Most preclinical evidence supporting the FLASH effect focuses on acute toxicity, with limited data on late-responding tissues. Understanding whether FLASH can mitigate late toxicity is essential for clinical translation. The spinal cord, a critical organ at risk in RT, has a steep dose–response relationship, making it an ideal model to assess whether FLASH increases its dose tolerance and mitigates late toxicity [29]. Rats are widely used in spinal cord toxicity studies at CONV dose rates and exhibit radiation-induced paresis similar to humans [52], making the rat spinal cord suitable for the study. Bijl et al. [49] showed that when the irradiated spinal cord length was <0.8 cm, ED₅₀ for paresis increased dramatically with decreasing length, known as the dose-volume effect. In our study, 6 MeV FLASH irradiation resulted in a 10% dose fall-off across the central 1 cm spinal cord segment (Figure 6(b4)). This could introduce longitudinal dose-volume effects, potentially confounding the FLASH effect interpretation. To achieve enhanced dose uniformity, higher-energy electrons can be employed (e.g., 18 MeV, Supplementary Figure S13), which can be readily implemented following our presented workflow.

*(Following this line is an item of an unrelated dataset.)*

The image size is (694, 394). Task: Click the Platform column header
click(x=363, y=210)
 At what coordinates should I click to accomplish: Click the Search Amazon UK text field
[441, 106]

This planning study underscores the need for an accurate dose engine to inform in vivo dose inhomogeneities in eFLASH studies, supporting both study design and outcome interpretation.

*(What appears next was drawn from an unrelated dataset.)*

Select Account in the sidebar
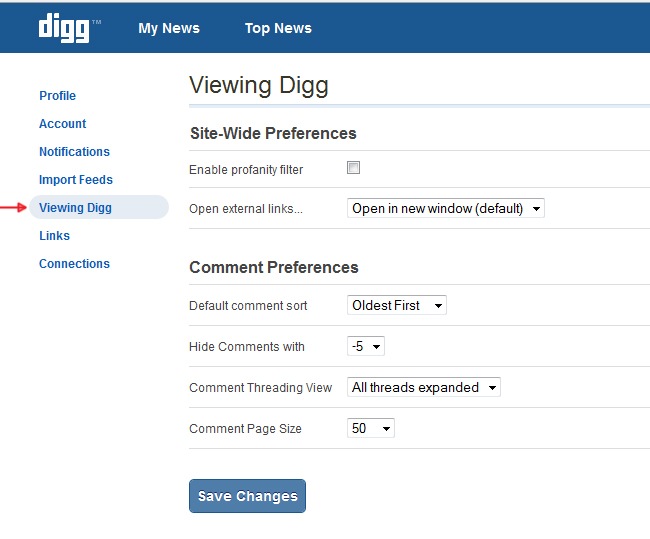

One limitation of the current MC dose engine is its relatively long calculation time, which can take hours compared to the minutes achieved by commercial treatment planning systems. Computational speed can be further improved by implementing multithreading calculation or GPU acceleration. However, computational time is not a critical concern for preclinical studies, as individualized treatment planning for each animal is generally unnecessary due to similar size and age of animals are commonly used.

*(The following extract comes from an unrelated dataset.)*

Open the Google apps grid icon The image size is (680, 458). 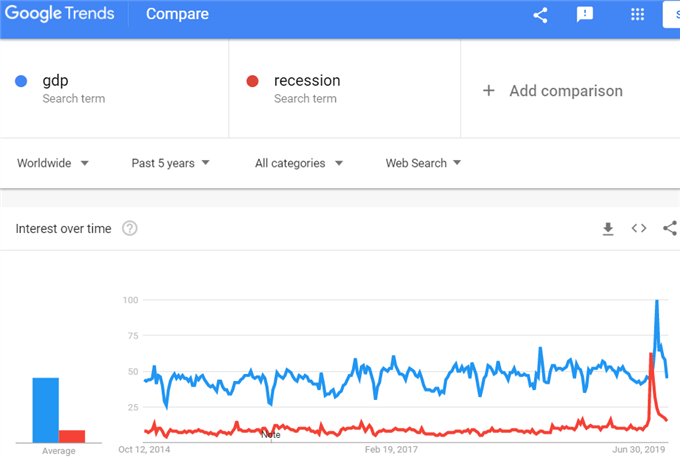(637, 14)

Our work provides a detailed workflow for establishing a LINAC-based 6 MeV eFLASH platform without requiring proprietary hardware or software. This configuration directly supports superficial UHDR irradiation, consistent with human trials that have employed 5.6 MeV beams for cutaneous malignancies [5,6]. Importantly, the same workflow can readily extend to higher energies, which increases penetration for deeper targets and satisfy larger-animal studies. For example, 18 MeV can be implemented with minimal adjustments of the energy switch position, as shown by preliminary commissioning data in Supplementary Figure S13. We have investigated the feasibility of using our 18 MeV beam for rat spinal cord irradiation to assess whether FLASH spare late-responding tissues, a critical step toward clinical translation [53,54]. By lowering the proprietary barrier to establishing eFLASH with minimal hardware or software changes, this work enables broader access to FLASH platforms and accelerate future preclinical studies of mechanisms, fractionation, and late toxicities to determine clinical applicability of FLASH-RT.

5. Conclusions

We present a cost-effective approach to developing a LINAC-based eFLASH platform, without extensive hardware or software modifications, while ensuring accurate dose delivery. By optimizing AFC settings, we achieved stable pulse delivery and consistent mean dose rates, addressing key challenges in FLASH research. The MC dose engine demonstrated its capability in assessing in vivo dose distributions, supporting study reproducibility and planning accuracy. We thus provide a scalable framework for expanding access to high-precision FLASH studies.